# <a id='toc1_'></a>[NLP Final Project - Wikipedia Search Engine](#toc0_)

**Table of contents**<a id='toc0_'></a>    
- [NLP Final Project - Wikipedia Search Engine](#toc1_)    
  - [1 - Scrapping Wikipedia](#toc1_1_)    
    - [Scrapping class](#toc1_1_1_)    
    - [Saving the links](#toc1_1_2_)    
    - [- Adding the ids of the paragraphs](#toc1_1_3_)    
  - [2 - Cleaning the data](#toc1_2_)    
  - [3 - Creating the n-grams](#toc1_3_)    

<!-- vscode-jupyter-toc-config
	numbering=false
	anchor=true
	flat=false
	minLevel=1
	maxLevel=6
	/vscode-jupyter-toc-config -->
<!-- THIS CELL WILL BE REPLACED ON TOC UPDATE. DO NOT WRITE YOUR TEXT IN THIS CELL -->

All the main parts has been done individually and then merged together. The scrapping part has'nt been runned before saving this notebook as it takes a lot of time to run.

## <a id='toc1_1_'></a>[1 - Scrapping Wikipedia](#toc0_)

### <a id='toc1_1_1_'></a>[Scrapping class](#toc0_)

In [1]:
import requests
from bs4 import BeautifulSoup
import json
import time

class WikiPage():
    """
    This class represents a Wikipedia page and provides methods to fetch and parse the page content.
    
    Attributes:
        url: The URL of the Wikipedia page.
        soup: A BeautifulSoup object representing the parsed HTML content of the page.
        links: A list of Wikipedia links from the page content.
        title: The title of the Wikipedia page.
        content: The content of the Wikipedia page.
        summary: The summary of the Wikipedia page.
    """
    def __init__(self, url) -> None:
        """
        Initializes a new instance of the WikiPage class with the specified URL.
        """
        self.url = url
        self.soup = self.get_soup()
        self.links = self.get_links()
        self.title = self.get_h1()

_SUPPLIED DATA_.

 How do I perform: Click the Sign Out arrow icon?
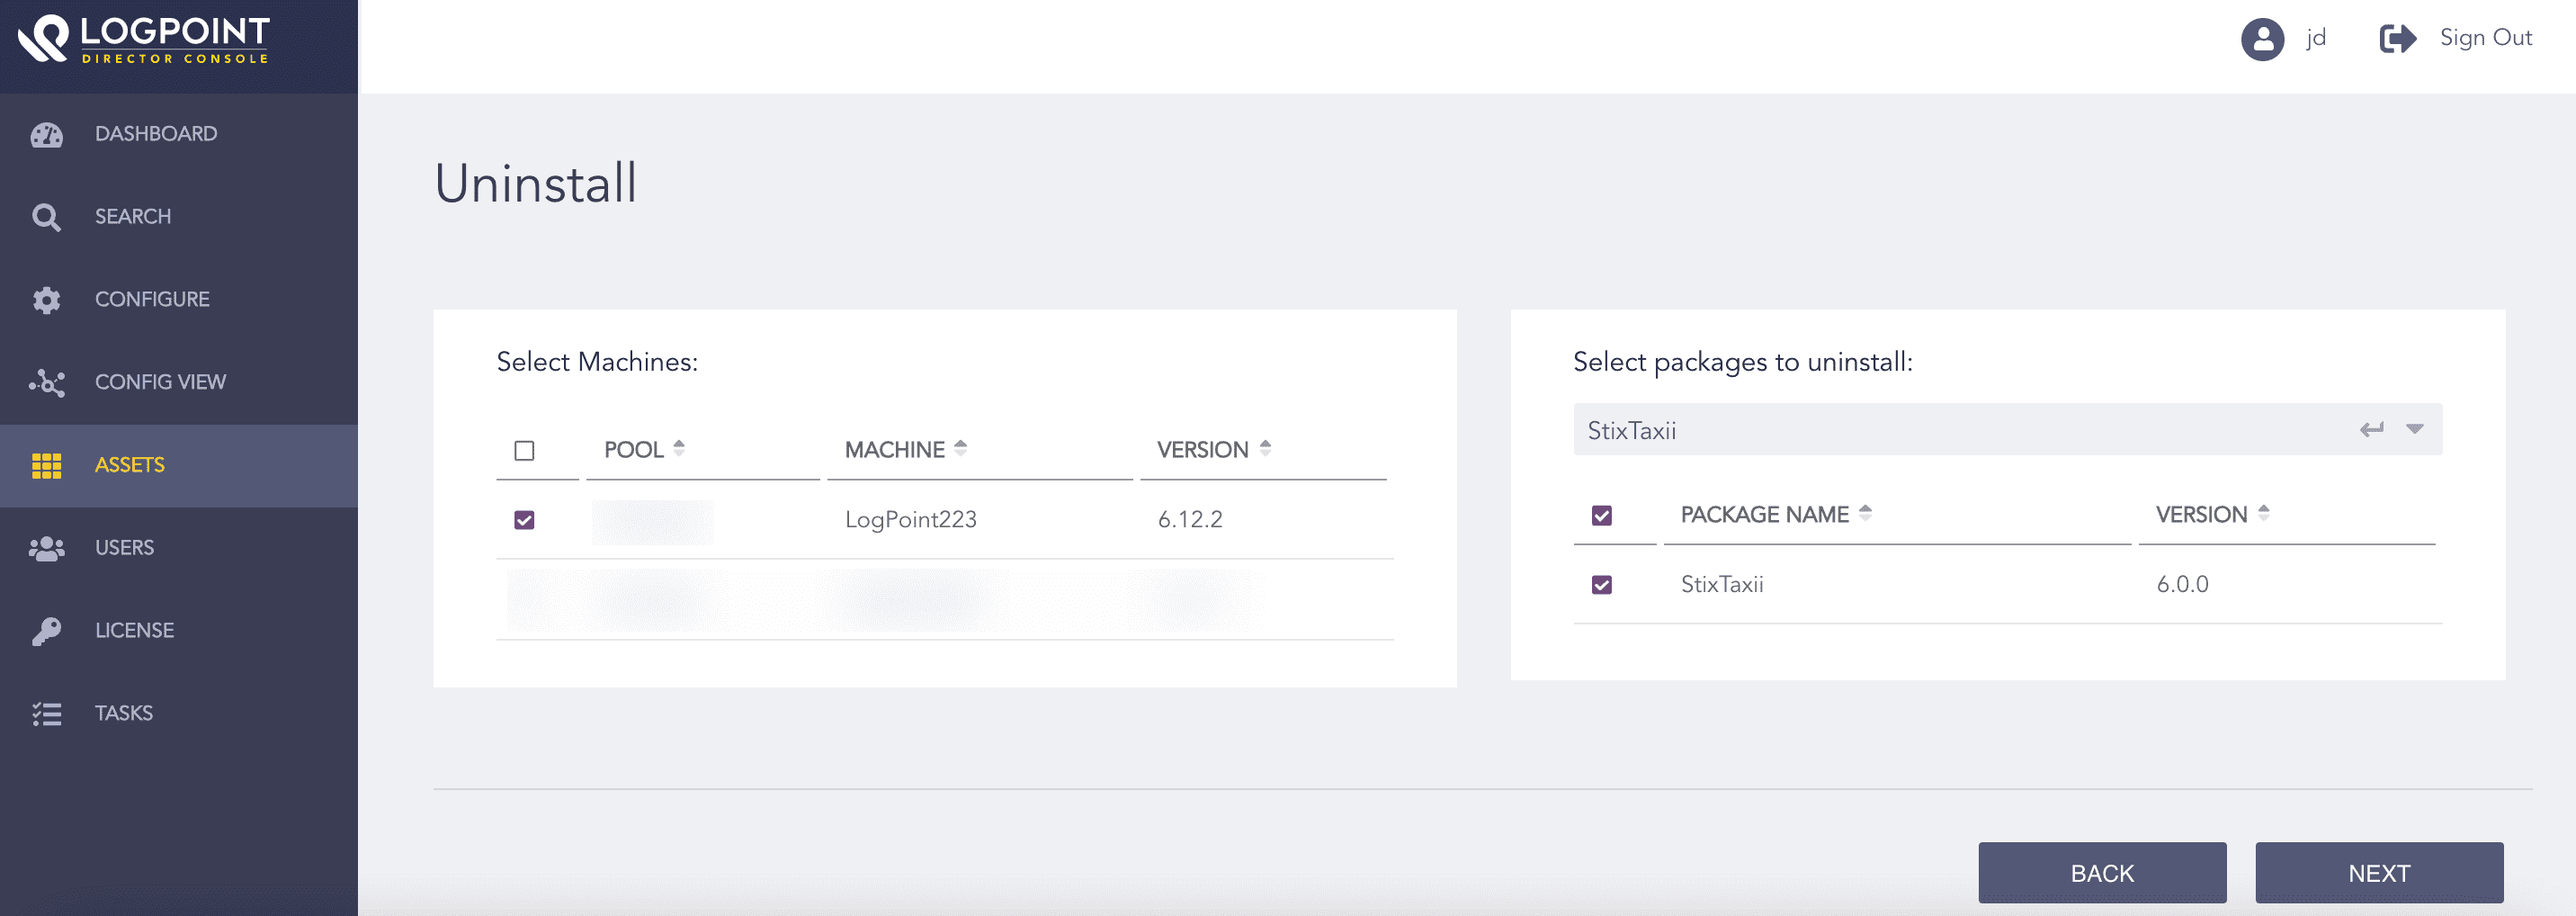point(2397,39)
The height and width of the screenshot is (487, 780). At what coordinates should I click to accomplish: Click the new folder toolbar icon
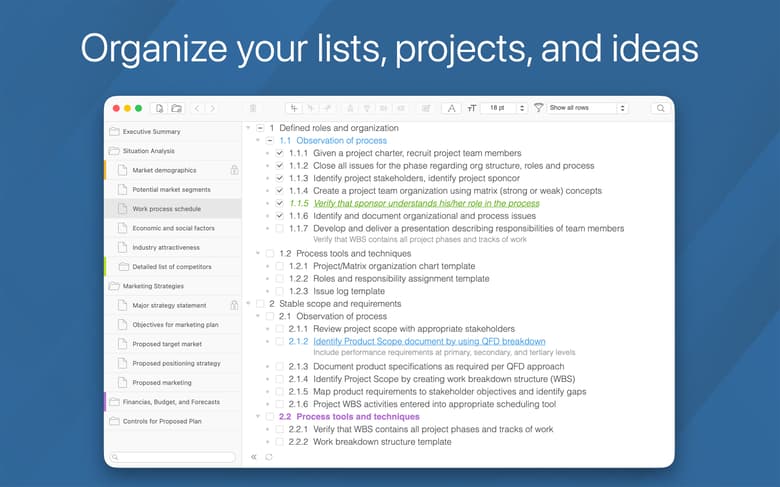click(176, 108)
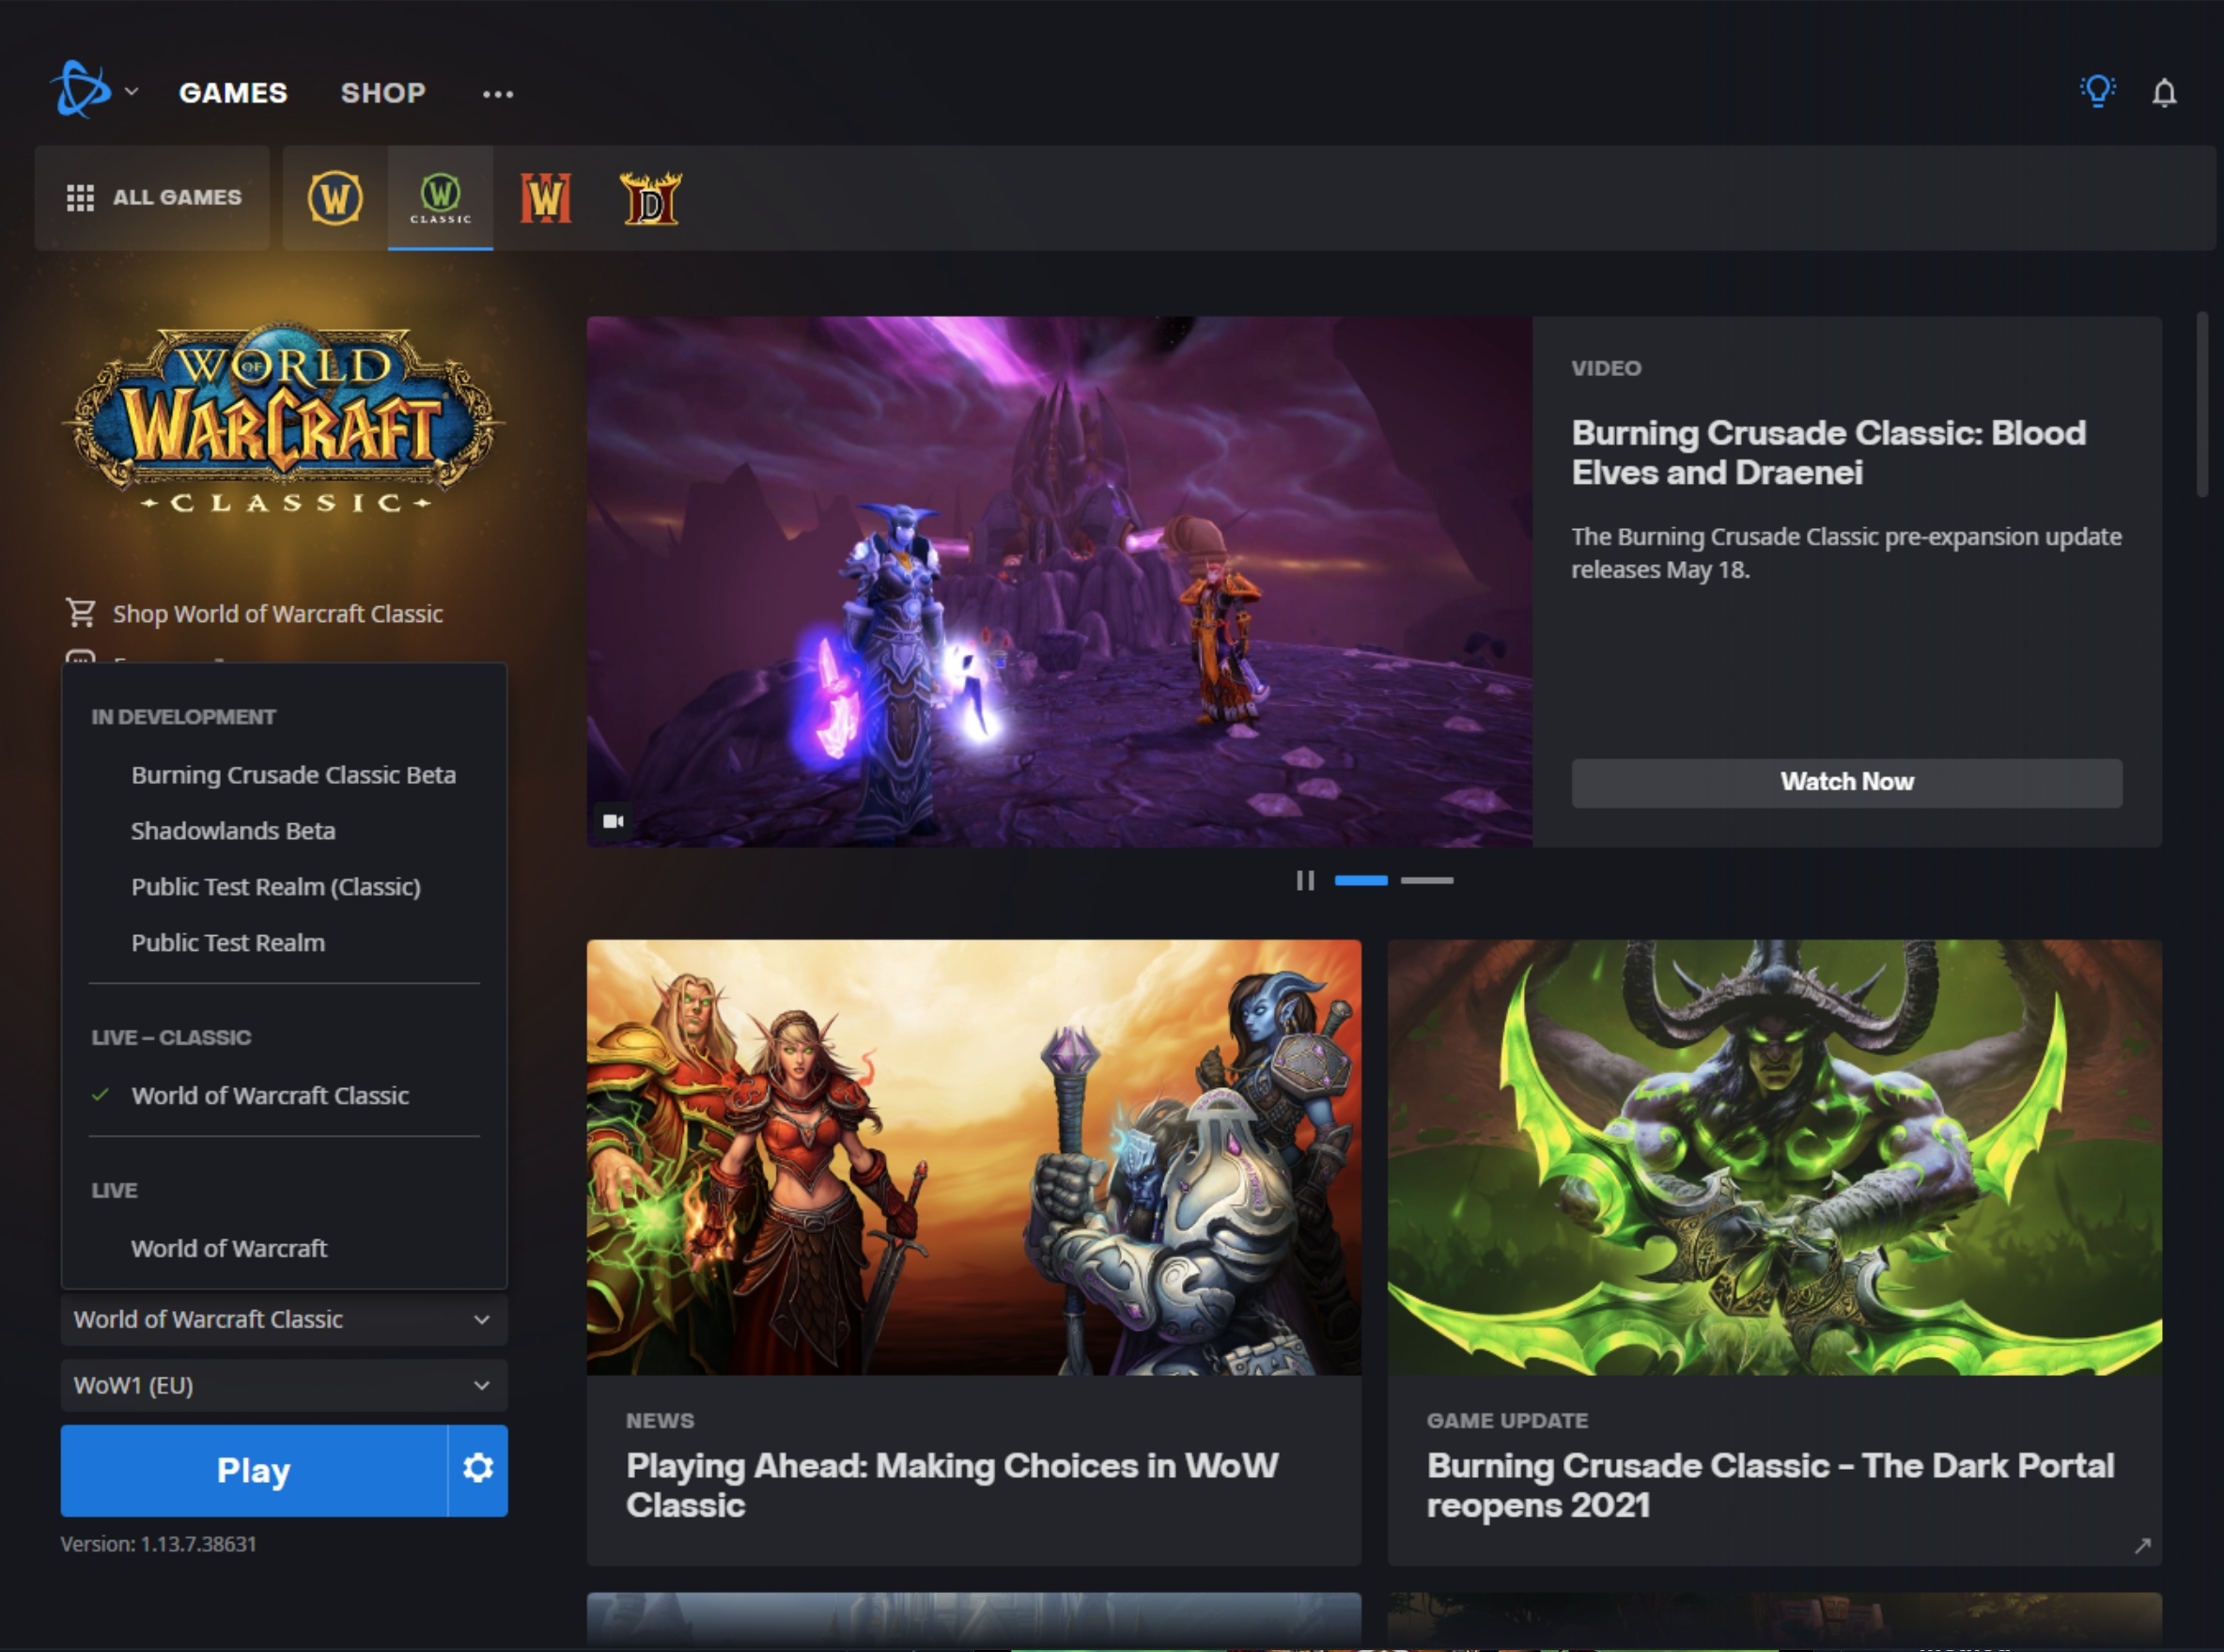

_WHAT THIS TASK INVOLVES_. Translate this sentence from the Wikipedia search engine project into Spanish: "This class represents a Wikipedia page and provides methods to fetch and parse the page content."

_EXERCISE RESPONSE_. Esta clase representa una página de Wikipedia y proporciona métodos para obtener y analizar el contenido de la página.